Strategy Training for People With Aphasia After Stroke

Status
Terminated
Phases
NA
Study type
Interventional
Source
ClinicalTrials.gov
Registry ID
NCT03593876
Enrollment
16
Registered
2018-07-20
Start date
2018-07-23
Completion date
2020-08-01
Last updated
2021-09-24

For informational purposes only — not medical advice. Sourced from public registries and may not reflect the latest updates. Terms

Conditions

Strategy Training

Keywords

Stroke, Aphasia, Rehabilitation, Cognition, Disability

Brief summary

One-third to one-half of acute strokes result in newly acquired cognitive impairments. Approximately 30 to 40% of people in the acute phase of stroke also sustain communication impairments. Stroke-related cognitive impairments are associated with significant functional disability, as indicated by the inability to regain independence in daily activities. The overall aim of this study is to examine the feasibility of an adapted form of strategy training for people with communication impairments who are admitted to inpatient rehabilitation. These analyses will address a critical gap in current rehabilitation research, namely the exclusion of people with communication impairments in acute stroke rehabilitation clinical trials, and provide pilot data to inform the design of future inclusive clinical trials seeking to reduce disability after stroke.

Detailed description

This pilot study will use a descriptive case series design with repeated measures to assess the feasibility of an adapted form of strategy training for people with communication impairments after acute stroke. The investigators will recruit people with aphasia due to stroke admitted to the inpatient rehabilitation units and administer the adapted form of strategy training one session per day 5 days per week for 10-15 sessions. The investigators will assess the feasibility of the intervention based on feedback from participants and therapists.
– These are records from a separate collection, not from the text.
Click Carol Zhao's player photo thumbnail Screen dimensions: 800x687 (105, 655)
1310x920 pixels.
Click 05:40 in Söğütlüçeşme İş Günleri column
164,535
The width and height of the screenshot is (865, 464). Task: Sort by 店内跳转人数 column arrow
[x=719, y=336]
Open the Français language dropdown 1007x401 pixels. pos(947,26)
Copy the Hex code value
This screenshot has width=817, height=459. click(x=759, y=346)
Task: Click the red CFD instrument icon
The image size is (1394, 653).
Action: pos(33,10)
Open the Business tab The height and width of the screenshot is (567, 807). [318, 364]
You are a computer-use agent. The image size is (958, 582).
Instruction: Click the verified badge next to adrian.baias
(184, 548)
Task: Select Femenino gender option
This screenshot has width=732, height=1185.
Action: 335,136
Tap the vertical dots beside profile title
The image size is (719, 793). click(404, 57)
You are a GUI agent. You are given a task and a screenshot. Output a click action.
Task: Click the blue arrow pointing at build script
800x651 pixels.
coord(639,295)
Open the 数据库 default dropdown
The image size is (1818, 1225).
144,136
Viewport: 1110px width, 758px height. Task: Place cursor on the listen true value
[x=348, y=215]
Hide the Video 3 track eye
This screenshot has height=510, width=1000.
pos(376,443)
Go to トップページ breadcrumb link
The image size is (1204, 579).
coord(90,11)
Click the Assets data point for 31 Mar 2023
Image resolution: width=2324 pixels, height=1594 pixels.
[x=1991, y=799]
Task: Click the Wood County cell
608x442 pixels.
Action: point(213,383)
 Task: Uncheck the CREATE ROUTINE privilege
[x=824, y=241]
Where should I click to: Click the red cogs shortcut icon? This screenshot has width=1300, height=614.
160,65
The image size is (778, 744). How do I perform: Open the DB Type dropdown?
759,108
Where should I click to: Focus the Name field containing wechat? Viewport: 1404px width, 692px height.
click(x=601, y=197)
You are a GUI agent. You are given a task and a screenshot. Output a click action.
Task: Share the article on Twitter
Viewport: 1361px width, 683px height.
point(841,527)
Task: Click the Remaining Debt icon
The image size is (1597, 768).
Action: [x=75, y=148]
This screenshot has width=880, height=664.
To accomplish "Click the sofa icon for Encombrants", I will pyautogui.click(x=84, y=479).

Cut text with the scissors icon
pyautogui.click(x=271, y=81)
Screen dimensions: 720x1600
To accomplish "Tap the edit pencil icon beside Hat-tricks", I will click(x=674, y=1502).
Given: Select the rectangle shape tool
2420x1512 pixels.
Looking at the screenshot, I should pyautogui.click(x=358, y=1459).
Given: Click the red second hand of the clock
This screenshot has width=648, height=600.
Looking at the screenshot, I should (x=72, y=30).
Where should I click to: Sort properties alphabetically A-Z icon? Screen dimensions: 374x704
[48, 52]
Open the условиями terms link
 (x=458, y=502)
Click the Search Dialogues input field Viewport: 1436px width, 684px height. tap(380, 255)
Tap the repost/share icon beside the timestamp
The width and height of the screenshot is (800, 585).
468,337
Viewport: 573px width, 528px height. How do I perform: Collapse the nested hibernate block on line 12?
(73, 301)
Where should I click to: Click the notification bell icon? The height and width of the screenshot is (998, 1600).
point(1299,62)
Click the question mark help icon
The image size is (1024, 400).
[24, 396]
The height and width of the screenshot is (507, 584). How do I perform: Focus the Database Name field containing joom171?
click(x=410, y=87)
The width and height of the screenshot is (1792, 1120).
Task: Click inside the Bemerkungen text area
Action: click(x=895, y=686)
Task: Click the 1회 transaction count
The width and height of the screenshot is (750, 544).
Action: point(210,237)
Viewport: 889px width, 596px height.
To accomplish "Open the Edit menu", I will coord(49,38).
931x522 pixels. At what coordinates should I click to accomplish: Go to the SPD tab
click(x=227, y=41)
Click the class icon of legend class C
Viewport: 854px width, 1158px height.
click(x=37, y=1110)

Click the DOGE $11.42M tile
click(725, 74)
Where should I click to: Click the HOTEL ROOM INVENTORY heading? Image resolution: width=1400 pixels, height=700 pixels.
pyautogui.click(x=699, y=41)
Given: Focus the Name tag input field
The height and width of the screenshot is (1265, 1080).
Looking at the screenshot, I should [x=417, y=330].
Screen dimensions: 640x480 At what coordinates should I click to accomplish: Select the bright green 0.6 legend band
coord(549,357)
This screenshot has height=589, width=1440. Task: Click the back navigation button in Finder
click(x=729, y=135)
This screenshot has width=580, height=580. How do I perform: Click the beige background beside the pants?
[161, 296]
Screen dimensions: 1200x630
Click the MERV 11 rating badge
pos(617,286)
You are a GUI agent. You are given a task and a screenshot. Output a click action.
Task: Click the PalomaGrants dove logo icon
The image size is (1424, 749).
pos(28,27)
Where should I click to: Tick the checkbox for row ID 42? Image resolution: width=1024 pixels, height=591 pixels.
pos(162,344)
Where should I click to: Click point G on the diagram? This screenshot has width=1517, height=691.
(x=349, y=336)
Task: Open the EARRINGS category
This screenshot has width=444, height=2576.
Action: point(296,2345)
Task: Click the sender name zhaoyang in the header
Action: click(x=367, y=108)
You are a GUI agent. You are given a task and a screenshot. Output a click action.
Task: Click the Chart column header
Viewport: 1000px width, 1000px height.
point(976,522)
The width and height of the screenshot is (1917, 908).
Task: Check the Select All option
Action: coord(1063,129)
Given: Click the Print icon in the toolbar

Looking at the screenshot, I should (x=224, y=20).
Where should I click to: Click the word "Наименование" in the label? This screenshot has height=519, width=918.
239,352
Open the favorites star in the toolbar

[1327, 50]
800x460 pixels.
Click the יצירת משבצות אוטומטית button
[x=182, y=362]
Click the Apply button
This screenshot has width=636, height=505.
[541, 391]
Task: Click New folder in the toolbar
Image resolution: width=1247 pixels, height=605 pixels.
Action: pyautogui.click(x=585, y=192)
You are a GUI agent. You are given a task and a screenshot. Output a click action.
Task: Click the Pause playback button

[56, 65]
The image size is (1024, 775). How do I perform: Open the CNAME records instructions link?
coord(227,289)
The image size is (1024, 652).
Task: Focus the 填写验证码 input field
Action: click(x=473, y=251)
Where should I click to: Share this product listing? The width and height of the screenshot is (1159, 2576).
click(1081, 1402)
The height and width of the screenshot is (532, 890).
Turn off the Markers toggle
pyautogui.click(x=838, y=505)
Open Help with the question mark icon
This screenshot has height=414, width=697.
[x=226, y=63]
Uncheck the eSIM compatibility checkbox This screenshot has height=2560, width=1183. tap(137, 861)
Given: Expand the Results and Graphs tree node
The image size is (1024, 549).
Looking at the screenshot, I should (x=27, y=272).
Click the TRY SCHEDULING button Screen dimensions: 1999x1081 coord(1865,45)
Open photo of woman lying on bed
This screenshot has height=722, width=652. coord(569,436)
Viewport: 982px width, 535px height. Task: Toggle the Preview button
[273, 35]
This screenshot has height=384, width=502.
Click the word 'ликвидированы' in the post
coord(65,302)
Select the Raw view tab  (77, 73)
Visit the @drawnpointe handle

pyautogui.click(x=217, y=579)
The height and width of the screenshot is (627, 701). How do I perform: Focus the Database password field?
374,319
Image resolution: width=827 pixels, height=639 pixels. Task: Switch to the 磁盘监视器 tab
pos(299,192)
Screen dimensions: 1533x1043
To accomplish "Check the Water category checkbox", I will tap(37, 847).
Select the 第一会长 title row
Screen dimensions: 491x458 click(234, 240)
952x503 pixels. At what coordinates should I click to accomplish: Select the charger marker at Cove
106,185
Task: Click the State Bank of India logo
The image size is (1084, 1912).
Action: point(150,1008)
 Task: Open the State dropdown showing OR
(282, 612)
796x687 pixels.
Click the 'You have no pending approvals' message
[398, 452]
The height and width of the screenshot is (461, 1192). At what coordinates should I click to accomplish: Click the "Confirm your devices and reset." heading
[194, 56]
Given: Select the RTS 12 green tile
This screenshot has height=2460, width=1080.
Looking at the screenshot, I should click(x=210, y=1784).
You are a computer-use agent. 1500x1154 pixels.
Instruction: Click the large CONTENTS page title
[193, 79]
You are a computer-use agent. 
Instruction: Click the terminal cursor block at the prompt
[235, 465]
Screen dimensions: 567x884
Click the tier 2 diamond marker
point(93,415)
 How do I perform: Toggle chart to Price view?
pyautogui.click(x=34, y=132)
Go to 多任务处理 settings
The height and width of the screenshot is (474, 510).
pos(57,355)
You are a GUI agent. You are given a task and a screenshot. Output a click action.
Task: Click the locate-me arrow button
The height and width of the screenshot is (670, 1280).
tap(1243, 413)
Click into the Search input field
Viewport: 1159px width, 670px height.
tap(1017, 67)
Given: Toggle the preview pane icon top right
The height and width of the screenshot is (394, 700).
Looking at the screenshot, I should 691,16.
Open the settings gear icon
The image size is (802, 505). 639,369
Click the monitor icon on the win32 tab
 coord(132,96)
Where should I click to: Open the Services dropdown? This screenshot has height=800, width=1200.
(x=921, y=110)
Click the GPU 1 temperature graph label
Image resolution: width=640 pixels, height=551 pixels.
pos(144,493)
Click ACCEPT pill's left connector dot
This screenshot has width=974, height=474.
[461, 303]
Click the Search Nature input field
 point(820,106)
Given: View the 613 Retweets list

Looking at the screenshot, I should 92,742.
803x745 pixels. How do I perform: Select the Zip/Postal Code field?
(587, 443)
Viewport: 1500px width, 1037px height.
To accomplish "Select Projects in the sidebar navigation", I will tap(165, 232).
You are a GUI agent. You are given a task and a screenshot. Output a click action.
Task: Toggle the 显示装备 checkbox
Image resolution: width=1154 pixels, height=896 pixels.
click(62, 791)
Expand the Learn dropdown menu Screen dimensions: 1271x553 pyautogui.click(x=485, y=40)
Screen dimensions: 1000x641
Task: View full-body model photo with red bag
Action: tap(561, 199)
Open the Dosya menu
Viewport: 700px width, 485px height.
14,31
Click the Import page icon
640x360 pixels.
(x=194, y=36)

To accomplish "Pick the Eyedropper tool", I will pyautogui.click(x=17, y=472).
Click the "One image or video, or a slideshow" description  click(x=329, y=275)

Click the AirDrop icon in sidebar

These data will serve as pilot data to inform the design of a future clinical trials for people with cognitive impairments after stroke, including people with communication impairments. These efforts will allow the investigators to test new models to support optimal interventions for individuals with stroke-related cognitive impairments, including people with communication impairments who are among those most vulnerable for long-term disability.

Interventions

This study will use an adapted form of strategy training for people with communication impairments.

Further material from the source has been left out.